Posted: Thursday, November 15, 2018
During the recent budget, the government has announced a new revenue-based tax on tech companies such as Apple, Google, Uber, Facebook and Amazon, which is expected to raise £400 million per year by 2022. The budget stated that the money raised from the Digital Services Tax (DST) will be used to fund AI, digital transformation and quantum computing.
What is interesting is to see that the UK Government has decided to ‘go it alone’ with this measure rather than wait for International co-ordinated action where talks are ongoing. It will be fascinating how this approach is viewed by the US, where many of these companies are based, particularly as the UK looks to secure a post-Brexit trade agreement with them.
The 2% tax on the revenues of search engines, social media platforms and profitable, online market places that generate more than £500 million per year, comes into effect from April 2020. The Chancellor, Philip Hammond, clarified that the levy would be on the companies themselves and would “apply to revenues from those activities that are linked to the participation of UK users”: it is not a sales tax on goods ordered online that would simply be passed onto consumers.

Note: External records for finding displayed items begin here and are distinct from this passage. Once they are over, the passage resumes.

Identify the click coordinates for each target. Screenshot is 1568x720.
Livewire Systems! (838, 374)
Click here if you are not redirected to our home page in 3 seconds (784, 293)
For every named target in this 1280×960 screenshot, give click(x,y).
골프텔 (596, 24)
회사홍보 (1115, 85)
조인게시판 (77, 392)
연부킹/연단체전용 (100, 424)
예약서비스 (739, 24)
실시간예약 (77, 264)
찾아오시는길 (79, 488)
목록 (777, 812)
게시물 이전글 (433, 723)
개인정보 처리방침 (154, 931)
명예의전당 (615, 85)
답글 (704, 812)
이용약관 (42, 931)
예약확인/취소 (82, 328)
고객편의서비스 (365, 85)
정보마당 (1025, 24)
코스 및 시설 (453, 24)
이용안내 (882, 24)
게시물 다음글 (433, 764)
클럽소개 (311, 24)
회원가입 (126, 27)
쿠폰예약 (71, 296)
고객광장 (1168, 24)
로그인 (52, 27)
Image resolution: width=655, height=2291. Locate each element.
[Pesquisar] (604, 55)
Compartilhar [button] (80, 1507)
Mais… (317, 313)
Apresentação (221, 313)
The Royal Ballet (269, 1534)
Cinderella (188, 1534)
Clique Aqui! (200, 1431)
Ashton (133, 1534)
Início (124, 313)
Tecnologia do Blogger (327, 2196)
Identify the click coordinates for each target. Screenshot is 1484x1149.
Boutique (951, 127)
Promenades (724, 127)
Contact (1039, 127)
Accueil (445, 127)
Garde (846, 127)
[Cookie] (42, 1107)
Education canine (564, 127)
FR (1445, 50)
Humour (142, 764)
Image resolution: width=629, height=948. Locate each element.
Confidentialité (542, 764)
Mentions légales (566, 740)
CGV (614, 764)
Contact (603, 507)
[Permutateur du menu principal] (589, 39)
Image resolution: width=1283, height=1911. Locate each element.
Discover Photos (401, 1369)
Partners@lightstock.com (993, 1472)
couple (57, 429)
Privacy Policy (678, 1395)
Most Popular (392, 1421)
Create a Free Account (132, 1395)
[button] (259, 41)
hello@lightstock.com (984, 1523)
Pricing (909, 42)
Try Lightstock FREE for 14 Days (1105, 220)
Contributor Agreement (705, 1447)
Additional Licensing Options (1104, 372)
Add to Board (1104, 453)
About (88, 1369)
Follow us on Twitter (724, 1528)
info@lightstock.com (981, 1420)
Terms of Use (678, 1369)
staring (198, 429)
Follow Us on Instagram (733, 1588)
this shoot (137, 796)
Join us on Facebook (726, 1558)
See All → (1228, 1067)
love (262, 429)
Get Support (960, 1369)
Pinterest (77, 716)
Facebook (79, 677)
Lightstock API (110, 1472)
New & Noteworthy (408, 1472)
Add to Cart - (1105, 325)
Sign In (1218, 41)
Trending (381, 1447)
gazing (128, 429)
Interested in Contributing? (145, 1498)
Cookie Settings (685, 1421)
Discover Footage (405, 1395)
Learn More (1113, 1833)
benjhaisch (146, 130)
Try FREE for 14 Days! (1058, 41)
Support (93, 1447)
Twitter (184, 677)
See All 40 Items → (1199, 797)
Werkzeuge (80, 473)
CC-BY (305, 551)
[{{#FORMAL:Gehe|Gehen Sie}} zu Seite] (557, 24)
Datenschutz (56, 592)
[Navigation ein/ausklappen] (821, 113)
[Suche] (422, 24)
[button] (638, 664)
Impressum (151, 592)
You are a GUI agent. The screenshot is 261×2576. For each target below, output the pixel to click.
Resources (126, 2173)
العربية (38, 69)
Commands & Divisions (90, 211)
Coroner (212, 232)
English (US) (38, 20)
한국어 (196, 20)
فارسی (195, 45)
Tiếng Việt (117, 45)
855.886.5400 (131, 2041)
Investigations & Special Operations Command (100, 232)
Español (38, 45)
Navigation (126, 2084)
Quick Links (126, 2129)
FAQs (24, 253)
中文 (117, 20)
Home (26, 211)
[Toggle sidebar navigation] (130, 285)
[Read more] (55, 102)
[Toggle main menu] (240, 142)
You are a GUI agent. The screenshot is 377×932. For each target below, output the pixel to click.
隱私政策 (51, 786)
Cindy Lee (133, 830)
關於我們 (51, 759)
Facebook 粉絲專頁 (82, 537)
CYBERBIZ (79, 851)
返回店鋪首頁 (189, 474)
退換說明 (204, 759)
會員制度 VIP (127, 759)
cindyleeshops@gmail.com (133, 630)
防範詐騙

“Digital platforms delivering search engines, social media and online marketplaces have changed our lives, our society and our economy, mostly for the better. But they also pose a real challenge for the sustainability and fairness of our tax system; the rules have simply not kept pace with changing business models,” he said. The DST now faces consultation and we’ll be watching closely to see if and how this tax changes as we approach the implementation date.